Part art history, part travelogue, through in this case, Spain, to visit a country through the eyes of an artist and his works, is a unique experience. The fortunate thing right now is that if the trip to Spain is a bit too ambitious a project, then the retrospective exhibition also commemorating his centenary coming to The Philadelphia Museum of Art February 2005 will make an appropriate substitute. The exhibit will have 210 of Salvador Dalí’s works, 150 of which are paintings. The museum is the second of two locations featuring the centenary exhibit, the first location having been Venice.
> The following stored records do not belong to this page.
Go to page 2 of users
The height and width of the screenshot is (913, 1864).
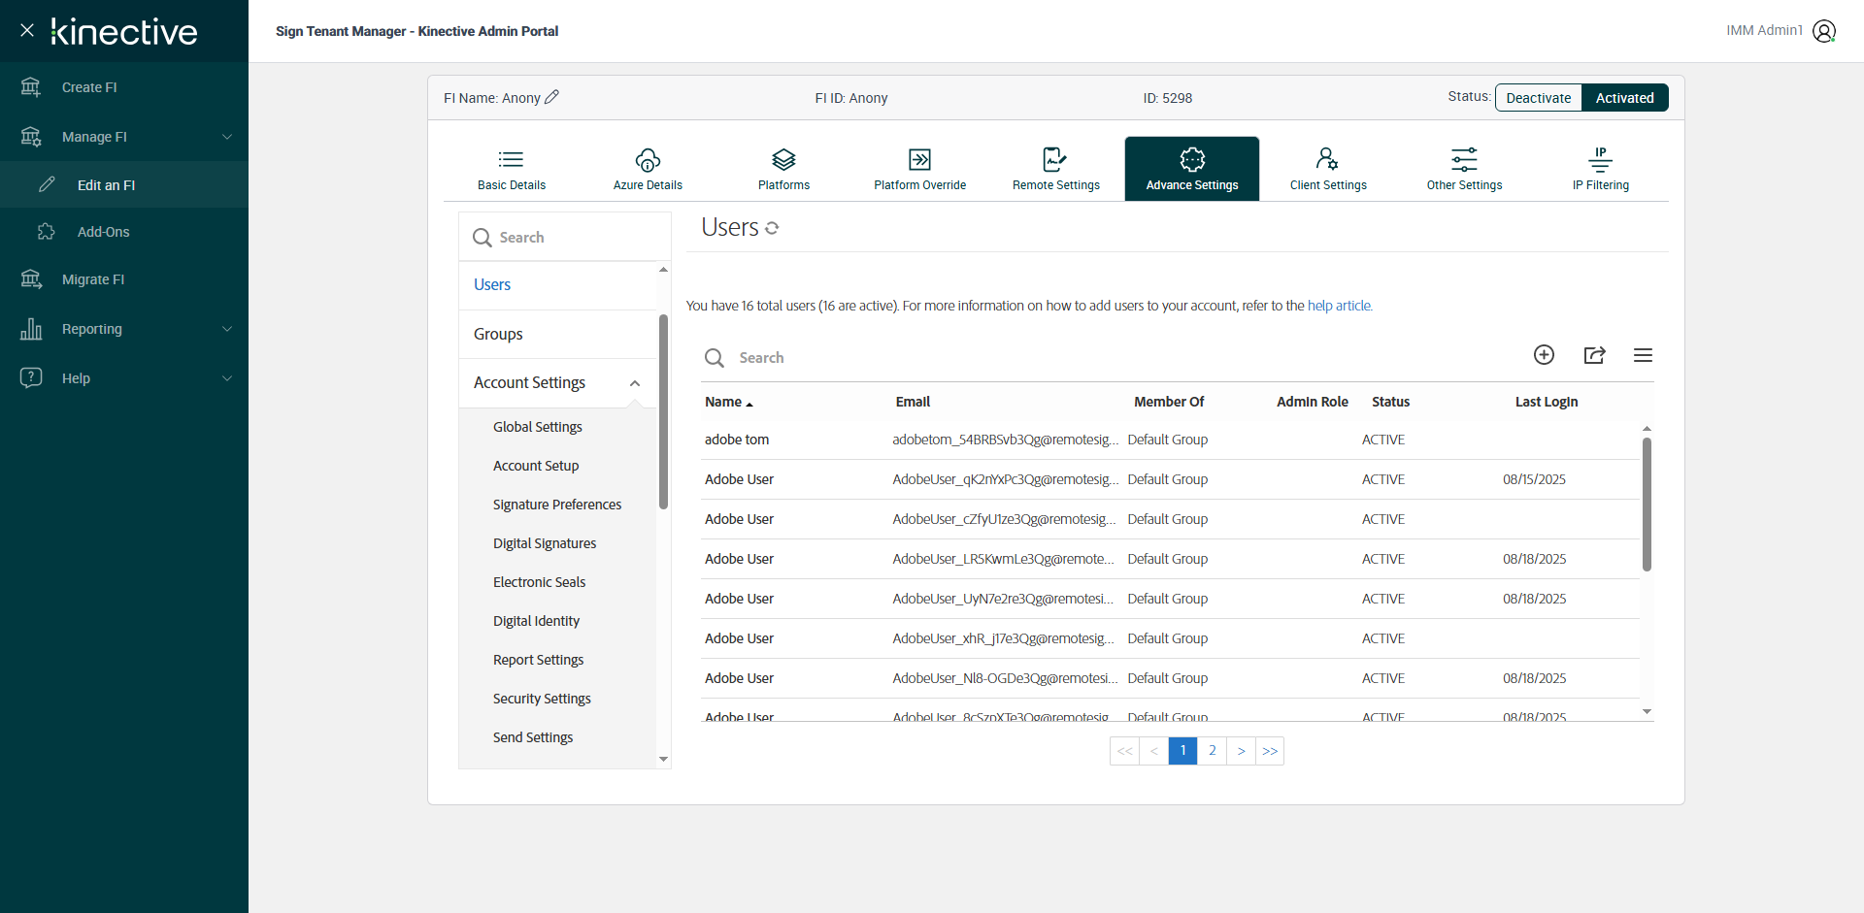(1212, 751)
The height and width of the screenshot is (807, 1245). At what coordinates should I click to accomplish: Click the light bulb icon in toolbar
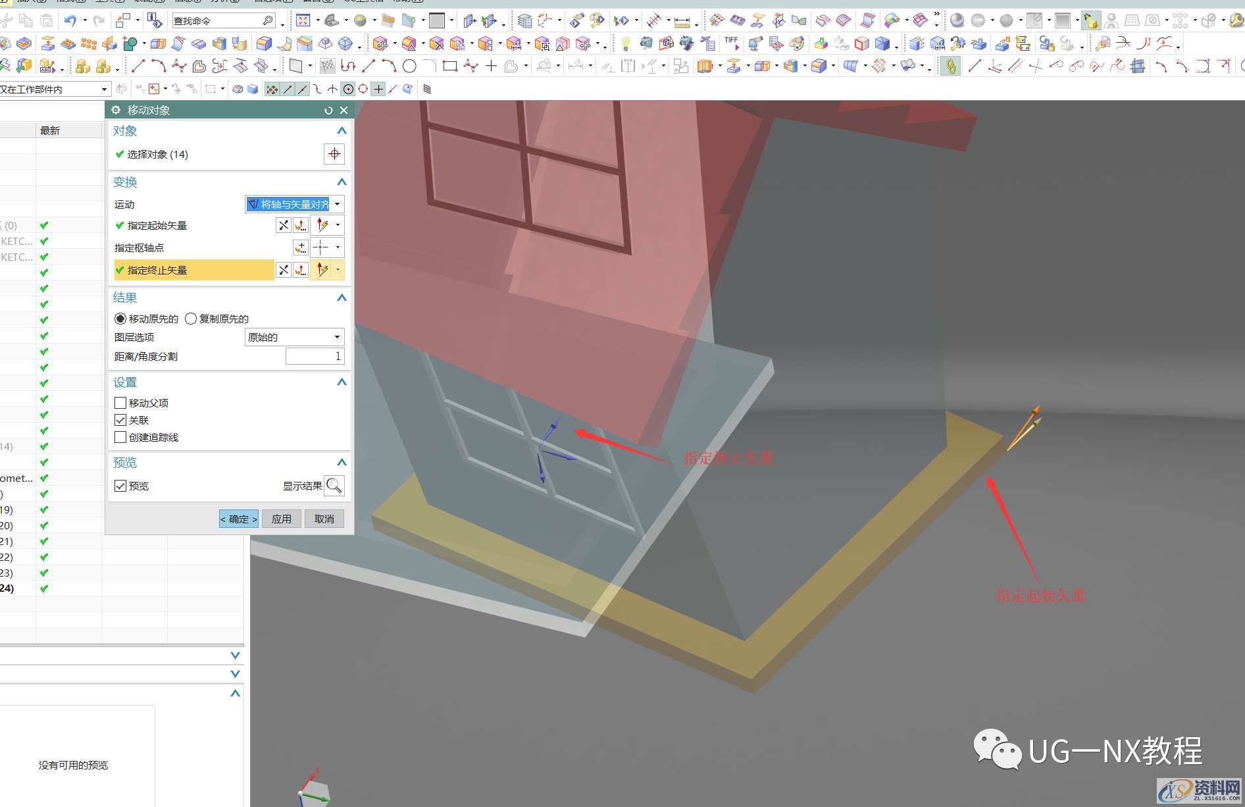[x=625, y=44]
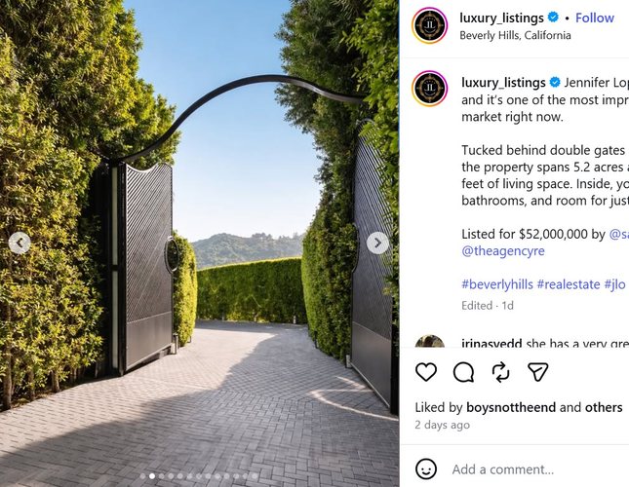Screen dimensions: 629x487
Task: Share post via paper plane icon
Action: 537,372
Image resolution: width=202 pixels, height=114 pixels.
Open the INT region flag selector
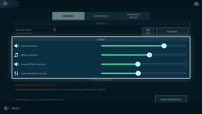[x=148, y=31]
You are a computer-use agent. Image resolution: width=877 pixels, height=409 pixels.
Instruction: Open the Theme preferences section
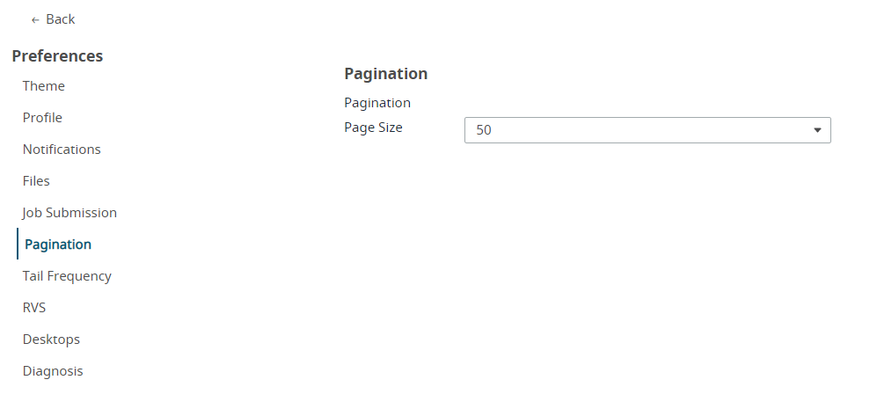coord(44,86)
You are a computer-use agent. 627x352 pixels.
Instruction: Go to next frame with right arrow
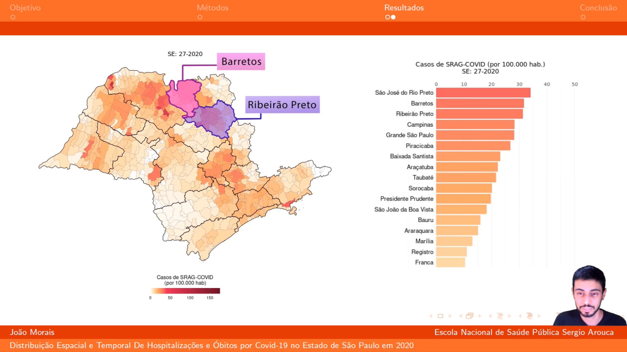tap(480, 316)
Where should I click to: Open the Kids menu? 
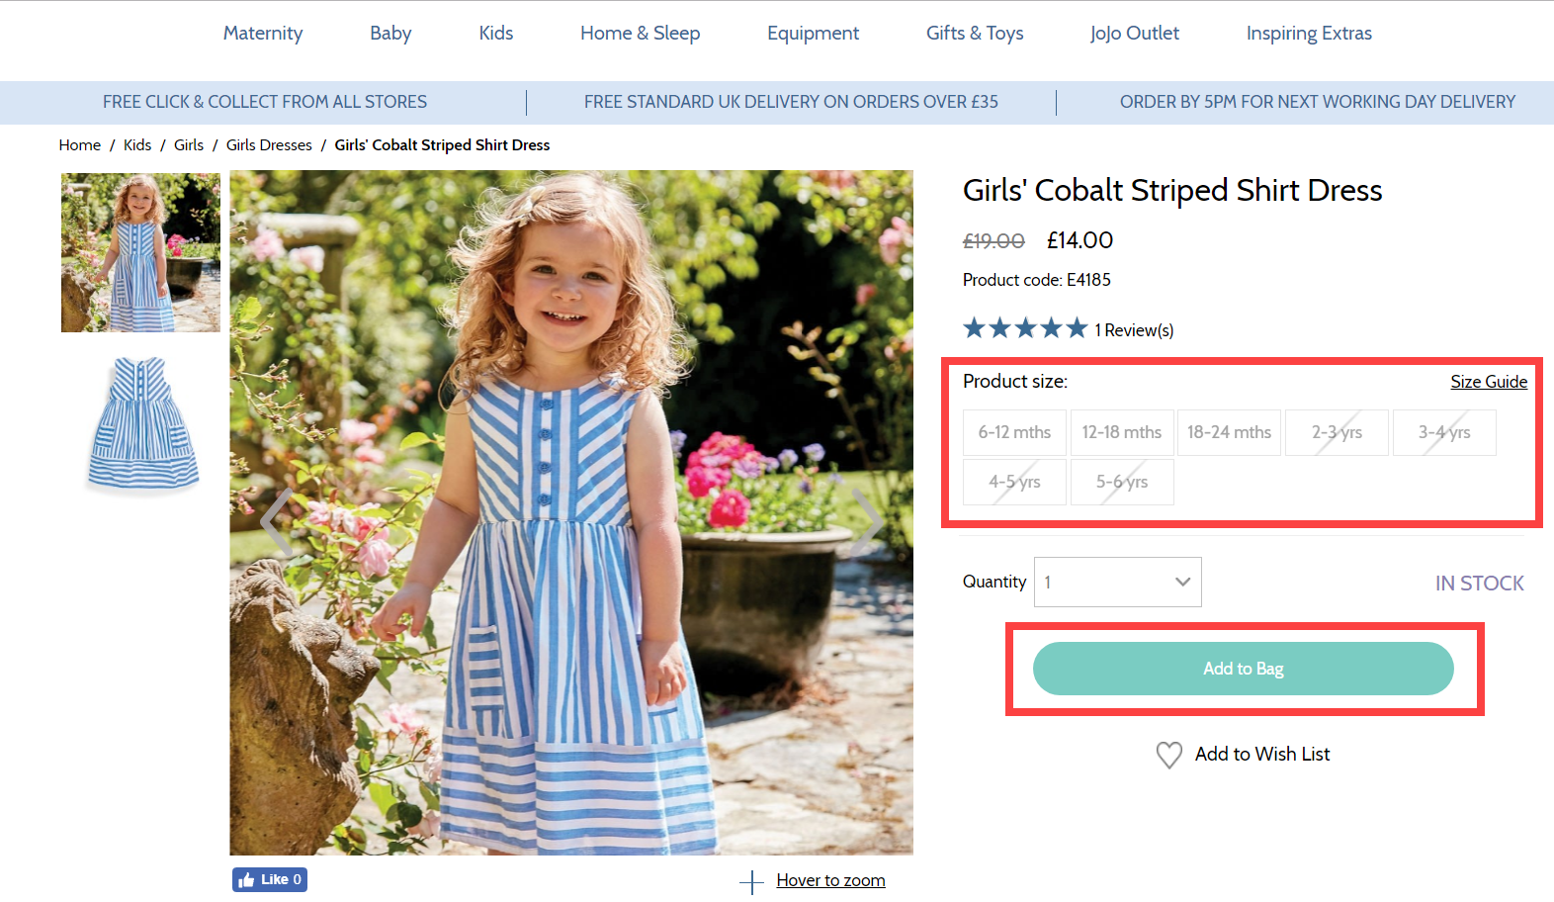[495, 33]
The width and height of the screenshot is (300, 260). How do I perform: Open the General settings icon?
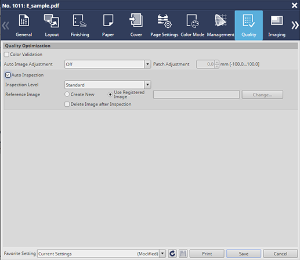coord(24,20)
Although a cursory view of Dalí’s work puts him in the surrealist camp, Michael Taylor, Muriel and Philip Berman Curator of Modern Art at The Philadelphia Museum of Art, and curator of the Dalí exhibit in Philly, explains that Dalí doesn’t quite fit in with the surrealists, and that although they appreciated him his apolitical stance lead to his estrangement. “The rest of the surrealists could not understand Marcel Duchamp’s continued support of him and his work,” explains Taylor. In Taylor’s view, “Duchamp felt that a lot of art stopped at the retina and didn’t extend to the mind and he felt Dalí’s work always went to the mind.” The opportunity to travel to Dalí’s home, to see Dalí’s Spain, confirms that to categorize him solely as a surrealist would be inaccurate, and as the other surrealists seemed to attest, incorrect given what appeared to be his political ambivalence.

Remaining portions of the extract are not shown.